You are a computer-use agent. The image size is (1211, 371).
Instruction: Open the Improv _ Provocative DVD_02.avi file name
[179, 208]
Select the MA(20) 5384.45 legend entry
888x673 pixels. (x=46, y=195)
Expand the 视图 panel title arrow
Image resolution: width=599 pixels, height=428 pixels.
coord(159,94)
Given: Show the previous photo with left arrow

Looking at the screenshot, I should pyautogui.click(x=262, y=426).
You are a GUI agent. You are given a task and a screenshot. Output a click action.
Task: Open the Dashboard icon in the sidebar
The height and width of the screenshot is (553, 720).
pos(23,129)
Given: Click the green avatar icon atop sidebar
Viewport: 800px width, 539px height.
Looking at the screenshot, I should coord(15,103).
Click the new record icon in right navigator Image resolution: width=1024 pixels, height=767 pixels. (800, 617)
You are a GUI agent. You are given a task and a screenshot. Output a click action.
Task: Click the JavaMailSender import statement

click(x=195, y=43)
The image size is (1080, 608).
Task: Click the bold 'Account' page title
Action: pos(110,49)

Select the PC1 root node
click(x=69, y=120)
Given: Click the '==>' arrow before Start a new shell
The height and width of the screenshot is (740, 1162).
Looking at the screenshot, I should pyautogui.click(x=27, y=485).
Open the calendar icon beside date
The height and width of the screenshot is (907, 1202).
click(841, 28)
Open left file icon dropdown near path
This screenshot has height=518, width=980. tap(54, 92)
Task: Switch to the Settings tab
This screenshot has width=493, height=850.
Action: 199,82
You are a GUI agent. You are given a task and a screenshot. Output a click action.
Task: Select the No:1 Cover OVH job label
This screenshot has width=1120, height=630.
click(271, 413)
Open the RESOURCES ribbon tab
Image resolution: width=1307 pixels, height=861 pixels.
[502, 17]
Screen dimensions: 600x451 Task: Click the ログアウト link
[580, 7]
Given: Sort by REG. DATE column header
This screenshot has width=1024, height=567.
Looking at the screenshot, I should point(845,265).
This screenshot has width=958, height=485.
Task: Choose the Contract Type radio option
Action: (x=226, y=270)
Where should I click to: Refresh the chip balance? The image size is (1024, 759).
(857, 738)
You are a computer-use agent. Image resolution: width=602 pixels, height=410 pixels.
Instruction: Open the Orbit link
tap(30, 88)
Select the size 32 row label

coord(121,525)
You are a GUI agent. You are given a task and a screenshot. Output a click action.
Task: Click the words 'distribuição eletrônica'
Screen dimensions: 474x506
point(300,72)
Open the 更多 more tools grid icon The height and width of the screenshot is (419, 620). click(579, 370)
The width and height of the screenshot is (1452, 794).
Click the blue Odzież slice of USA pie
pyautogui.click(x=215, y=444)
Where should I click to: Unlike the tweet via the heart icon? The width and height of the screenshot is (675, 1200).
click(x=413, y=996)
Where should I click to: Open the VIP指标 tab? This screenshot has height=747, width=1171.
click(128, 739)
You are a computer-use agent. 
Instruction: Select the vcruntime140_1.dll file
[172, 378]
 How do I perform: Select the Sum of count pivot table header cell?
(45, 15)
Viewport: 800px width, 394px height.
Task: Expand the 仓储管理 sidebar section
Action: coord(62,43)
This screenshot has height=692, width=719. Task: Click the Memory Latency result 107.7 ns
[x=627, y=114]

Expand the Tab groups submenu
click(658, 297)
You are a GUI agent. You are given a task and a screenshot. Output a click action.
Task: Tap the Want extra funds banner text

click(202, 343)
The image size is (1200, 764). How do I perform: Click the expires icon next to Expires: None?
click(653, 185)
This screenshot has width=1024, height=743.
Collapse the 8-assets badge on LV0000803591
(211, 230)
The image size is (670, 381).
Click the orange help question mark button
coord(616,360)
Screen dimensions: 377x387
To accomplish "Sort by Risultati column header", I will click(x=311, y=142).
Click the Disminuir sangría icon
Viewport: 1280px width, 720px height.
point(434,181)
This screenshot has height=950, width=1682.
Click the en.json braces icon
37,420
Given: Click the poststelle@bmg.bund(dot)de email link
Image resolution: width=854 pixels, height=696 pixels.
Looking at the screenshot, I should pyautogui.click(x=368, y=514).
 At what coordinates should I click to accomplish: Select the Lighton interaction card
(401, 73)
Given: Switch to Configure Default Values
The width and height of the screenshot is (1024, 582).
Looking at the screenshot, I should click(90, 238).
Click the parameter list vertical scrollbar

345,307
++++++
Only lines that contain the string "Switch" count; pick each one out of the records and copy it.

→ **Your response**
Task: Switch to the Settings tab
Given: Switch to Configure Default Values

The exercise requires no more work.